Tengo libros repartidos por toda mi casa. En el escritorio de mi oficina, en la biblioteca, en la mesa de mi habitación, algunos con las páginas amarillentas, otros nuevos, con esa dureza que presentan al nunca haber sido abiertos. Los había comprado en esos momentos en que buscaba algo que resonara, algo que, al leerlo, me hiciera encontrar sentido a lo que en mi vida estaba sintiendo.

Pero ahí seguían, apilados, esperando su turno. Los había dejado en diferentes rincones, para verlos y, de alguna forma, obligarme a leerlos. No porque no quisiera hacerlo, sino porque estaba demasiado perdido en mí mismo, bloqueado, sin saber bien por dónde empezar a encontrarme.
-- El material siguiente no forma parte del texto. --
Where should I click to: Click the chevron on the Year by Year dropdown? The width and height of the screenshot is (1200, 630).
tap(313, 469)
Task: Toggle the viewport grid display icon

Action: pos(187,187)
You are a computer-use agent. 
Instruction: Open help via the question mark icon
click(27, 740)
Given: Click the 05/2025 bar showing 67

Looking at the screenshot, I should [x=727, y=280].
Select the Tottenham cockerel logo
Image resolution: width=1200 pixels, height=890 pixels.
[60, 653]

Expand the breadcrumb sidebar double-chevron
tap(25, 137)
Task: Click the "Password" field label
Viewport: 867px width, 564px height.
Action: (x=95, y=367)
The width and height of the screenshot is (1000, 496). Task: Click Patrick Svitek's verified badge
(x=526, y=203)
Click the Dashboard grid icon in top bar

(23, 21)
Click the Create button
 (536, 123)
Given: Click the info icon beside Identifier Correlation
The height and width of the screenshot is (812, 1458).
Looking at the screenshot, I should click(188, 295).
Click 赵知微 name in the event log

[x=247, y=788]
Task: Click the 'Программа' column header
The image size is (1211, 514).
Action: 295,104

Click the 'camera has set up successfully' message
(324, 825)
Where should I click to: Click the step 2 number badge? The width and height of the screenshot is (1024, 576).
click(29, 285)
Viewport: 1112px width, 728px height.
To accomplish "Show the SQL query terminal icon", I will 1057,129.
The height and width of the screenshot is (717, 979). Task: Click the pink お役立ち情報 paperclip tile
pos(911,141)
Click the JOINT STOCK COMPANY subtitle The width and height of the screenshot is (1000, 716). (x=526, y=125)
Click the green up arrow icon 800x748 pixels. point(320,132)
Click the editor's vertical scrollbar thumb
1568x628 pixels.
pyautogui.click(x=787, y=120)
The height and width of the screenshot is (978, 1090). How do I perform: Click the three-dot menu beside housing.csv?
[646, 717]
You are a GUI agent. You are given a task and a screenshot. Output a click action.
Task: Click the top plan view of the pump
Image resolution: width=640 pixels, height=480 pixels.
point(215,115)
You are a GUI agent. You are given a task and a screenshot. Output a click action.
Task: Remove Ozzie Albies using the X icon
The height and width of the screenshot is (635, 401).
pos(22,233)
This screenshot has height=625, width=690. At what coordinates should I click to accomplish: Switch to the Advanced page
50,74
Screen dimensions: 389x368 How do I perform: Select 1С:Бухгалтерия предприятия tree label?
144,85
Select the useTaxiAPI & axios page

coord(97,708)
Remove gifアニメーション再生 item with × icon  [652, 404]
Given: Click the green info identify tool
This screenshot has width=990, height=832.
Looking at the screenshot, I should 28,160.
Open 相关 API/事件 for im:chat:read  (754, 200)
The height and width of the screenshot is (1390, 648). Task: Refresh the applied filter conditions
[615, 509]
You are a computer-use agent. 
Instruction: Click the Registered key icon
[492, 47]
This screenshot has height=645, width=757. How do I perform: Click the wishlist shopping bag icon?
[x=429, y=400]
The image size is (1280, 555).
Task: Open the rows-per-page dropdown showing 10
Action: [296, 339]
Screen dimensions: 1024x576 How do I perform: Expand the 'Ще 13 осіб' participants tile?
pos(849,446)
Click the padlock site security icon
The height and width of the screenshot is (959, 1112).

Hoy los miro distinto. Ya no son un recordatorio de lo que no hice, sino una promesa de lo que está por venir. Con cada vuelta de página, voy a recuperar un poco del tiempo que creí haber malgastado. “El tiempo no se pierde, se transforma”, me repito.

No es que no supiera que debía rescatarme; siempre lo supe. El problema era que estar perdido me daba una excusa, un refugio, una razón para no actuar. Me bloqueaba, me mantenía paralizado, como si al admitir mi propia confusión me permitiera evadir la responsabilidad de salir de ella.

Los libros siguen ahí, no como una tarea pendiente ni como una obligación, sino como una puerta abierta. Al abrir el primero, supe que era el comienzo de algo diferente.

“Quizás, al final, estar perdidos es cuando más cerca estamos de encontrarnos.”